Bien sûr, tous ne disparaîtront pas mais ils devront changer de modèles économiques et de stratégies pour garder leur croissance ou même simplement continuer à exister.
Mais avant, il est important de revenir sur cette aventure industrielle qui a changé le monde.
Les échecs des fleurons informatiques
Bien avant les GAFA, il y avait les constructeurs de matériels informatiques. Tous les premiers étaient américains. Mais à partir de 1980, plusieurs mutations technologiques modifièrent cette situation établie; en particulier l’émergence du PC individuel et la généralisation de l’informatisation des entreprises de toutes tailles.

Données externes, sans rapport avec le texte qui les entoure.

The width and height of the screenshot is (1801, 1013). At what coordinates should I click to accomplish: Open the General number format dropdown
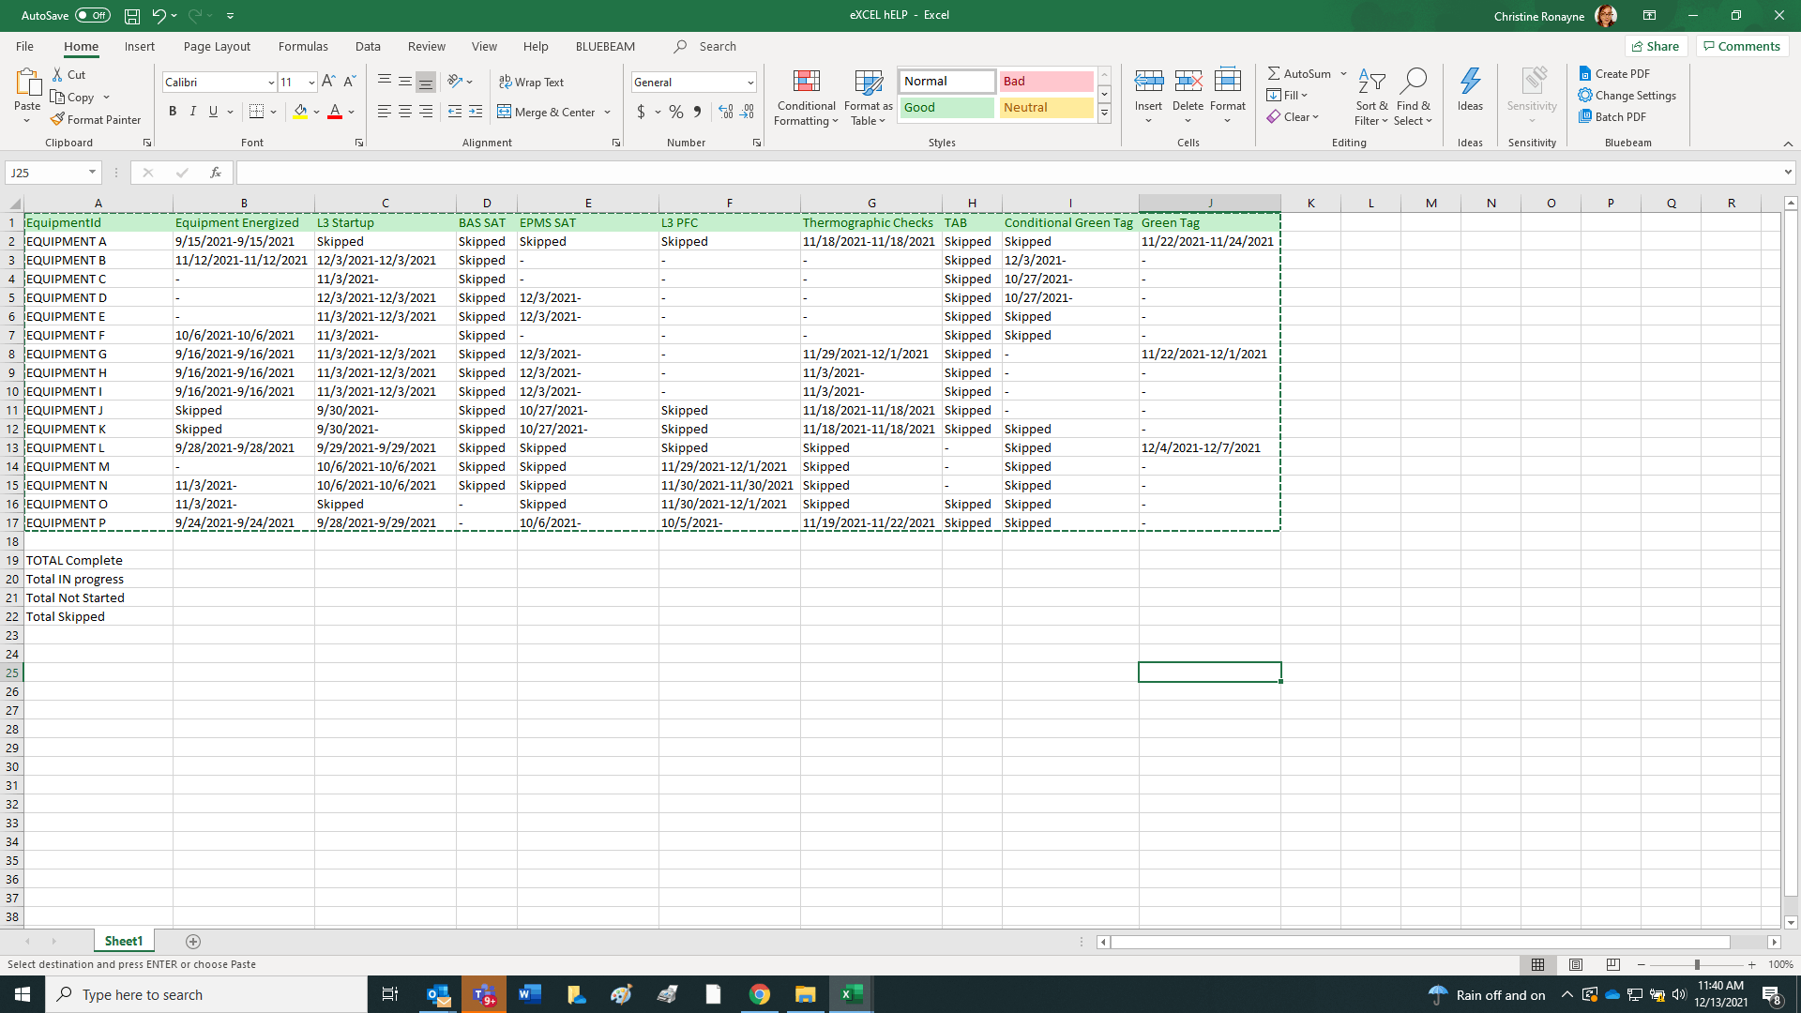(749, 83)
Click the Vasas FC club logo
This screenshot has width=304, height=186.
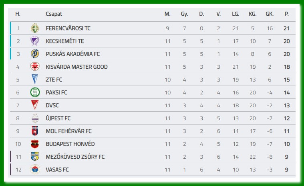point(35,170)
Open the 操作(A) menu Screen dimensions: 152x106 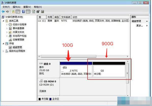click(x=17, y=7)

Les années 1990 ont été une période difficile pour les géants de l’informatique aux États-Unis car les constructeurs informatiques mondiaux étaient en crise et en particulier les deux premier : IBM et DEC.
IBM, avait pourtant réussi sa mutation des grands systèmes vers les Mini avec la gamme 38 puis AS400 pour servir les entreprises de toutes tailles. Mais elle a échoué dans sa prise de monopole du PC (pourtant leader avec 21% du marché en 1986) en voulant imposer son système d’exploitation propriétaire OS/2 et en abandonnant le standard MS-DOS. Résultat, en 1992 et 1993, IBM enregistre des pertes historiques de plusieurs milliards de dollars.
Ce fut un traumatisme pour les américains de voir un de leurs fleurons au bord du précipice. « Big Blue », comme on l’appelait à l’époque, a dû entamer sa mue vers les services tels que nous les connaissons encore aujourd’hui.
Moins de chance pour le numéro 2 mondial de l’époque. DEC (Digital Equipement Corporation) fut contraint de licencier et de vendre ses pépites technologiques telles que sa base de données (RDB) vendue à Oracle dès le début des années 90 avant d’être finalement racheté en 1998 par Compaq.
Un évènement sociétal majeur est venu compléter cette mutation structurante au niveau mondial.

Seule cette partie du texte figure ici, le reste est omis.